The Johnson Research Foundation, Department of Biochemistry and Biophysics, School of Medicine, University of Pennsylvania, Philadelphia, Pennsylvania 19104-6059, USA

Reprint requests to: Dr. William F. DeGrado, 1009B Stellar-Chance Bldg., University of Pennsylvania, Philadelphia PA 19104-6059, USA; e-mail: wdegrado{at}mail.med.upenn.edu; fax: (215) 573-7229.

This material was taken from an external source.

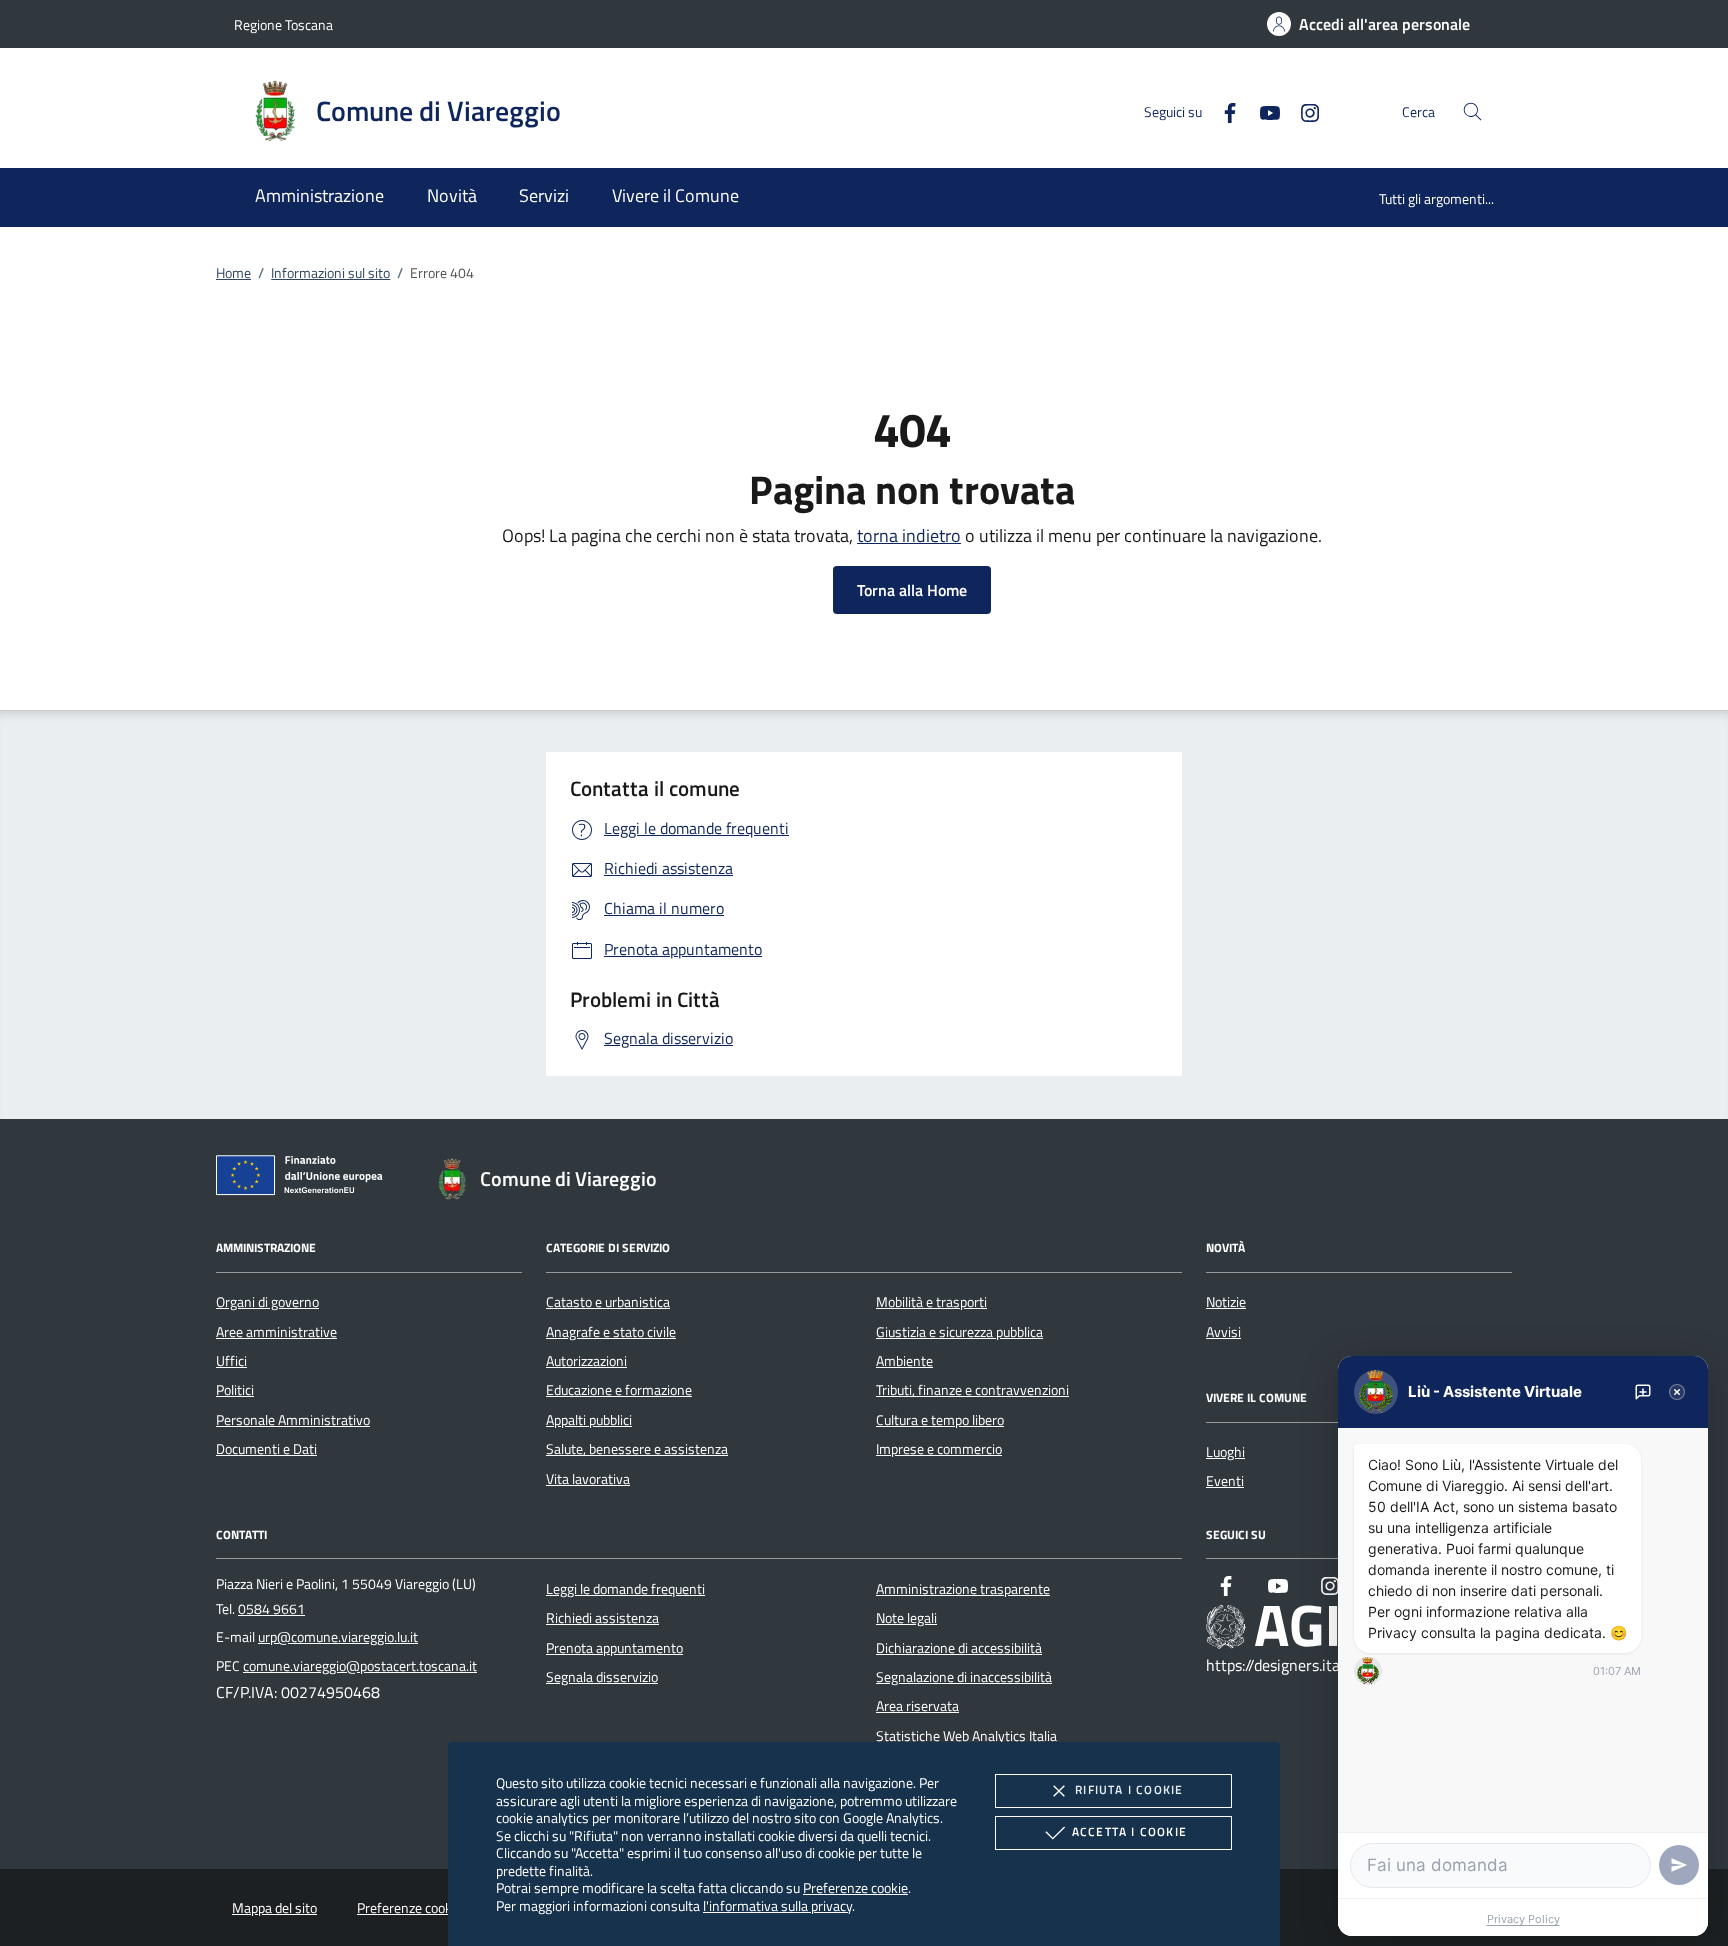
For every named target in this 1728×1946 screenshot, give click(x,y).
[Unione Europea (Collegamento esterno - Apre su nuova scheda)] (305, 1179)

DF1 is a small, idealized model for carboxylate-bridged diiron proteins. This protein was designed to form a dimeric four-helix bundle with a dimetal ion-binding site near the center of the structure, and its crystal structure has confirmed that it adopts the intended conformation. However, the protein showed limited solubility in aqueous buffer, and access to its active site was blocked by two hydrophobic side chains. The sequence of DF1 has now been modified to provide a very soluble protein (DF2) that binds metal ions in a rapid and reversible manner. Furthermore, the DF2 protein shows significant ferroxidase activity, suggesting that its dimetal center is accessible to oxygen. The affinity of DF2 for various first-row divalent cations deviates from the Irving–Willliams series, suggesting that its structure imparts significant geometric preferences on the metal ion-binding site. Furthermore, in the absence of metal ions, the protein folds into a dimer with concomitant binding of two protons. The uptake of two protons is expected if the structure of the apo-protein is similar to that of the crystal structure of dizinc DF1. Thus, this result suggests that the active site of DF2 is retained in the absence of metal ions.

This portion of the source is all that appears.